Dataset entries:
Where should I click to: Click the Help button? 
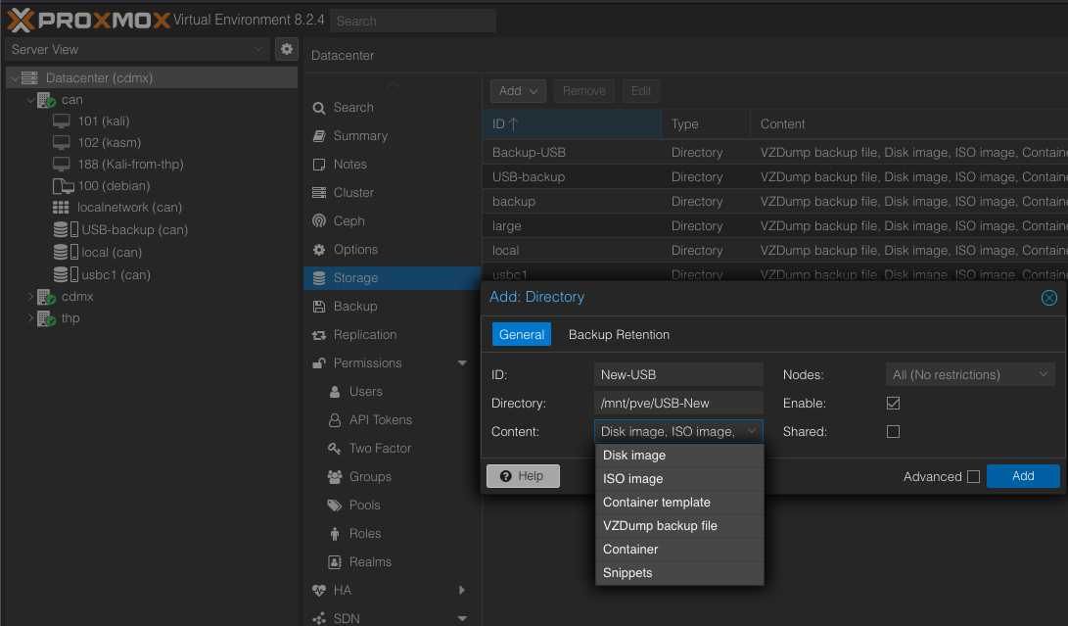(523, 476)
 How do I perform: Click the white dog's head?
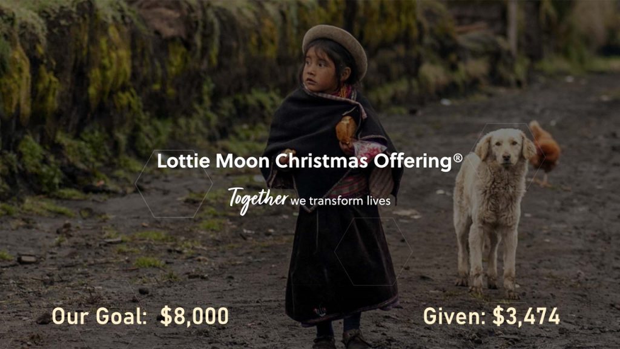coord(505,147)
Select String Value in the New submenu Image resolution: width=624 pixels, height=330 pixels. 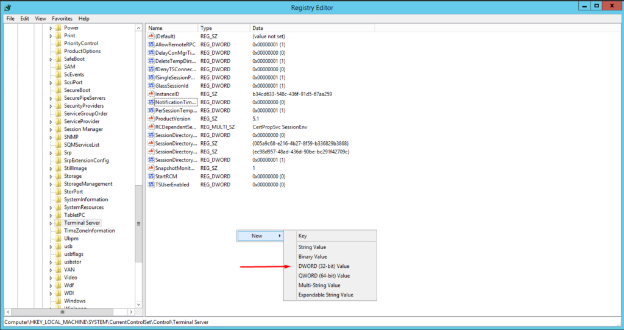point(312,247)
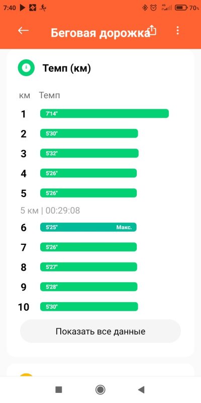Open the share icon in header

[153, 30]
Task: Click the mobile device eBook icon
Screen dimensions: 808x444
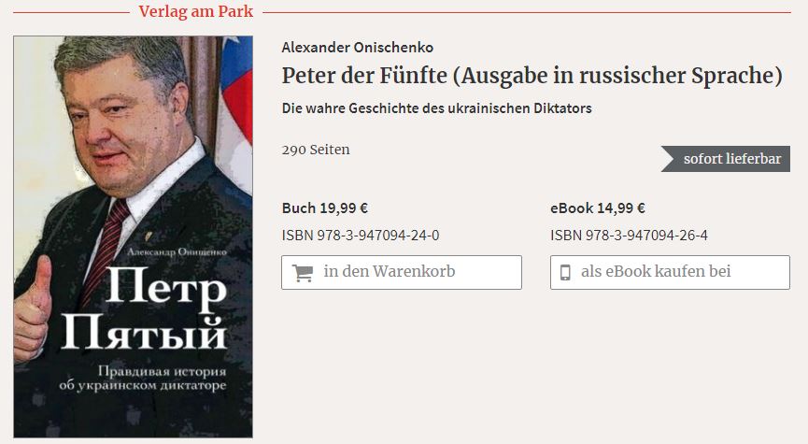Action: 565,273
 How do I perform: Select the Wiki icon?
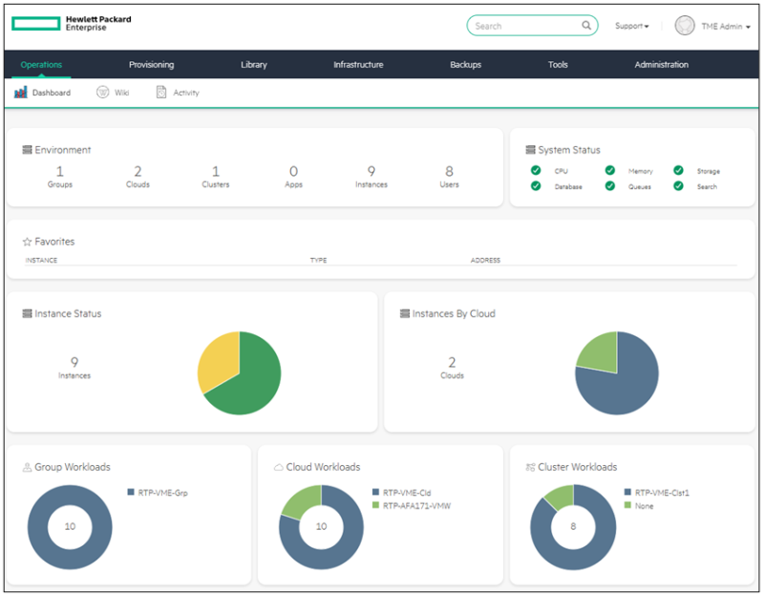click(103, 92)
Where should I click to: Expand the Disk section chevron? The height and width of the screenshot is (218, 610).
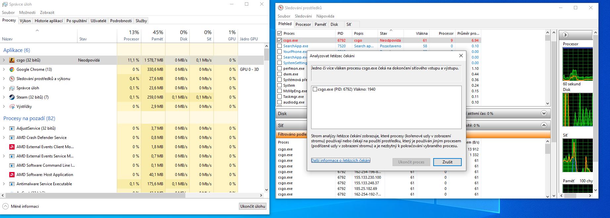[x=543, y=113]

▶ Try it
Locate the line containing "Where should I click to: Expand" in the records above, then output it and every line after it through the last, excluding pictures.

▶ Completed task
Where should I click to: Expand the Disk section chevron? The height and width of the screenshot is (218, 610).
[x=543, y=113]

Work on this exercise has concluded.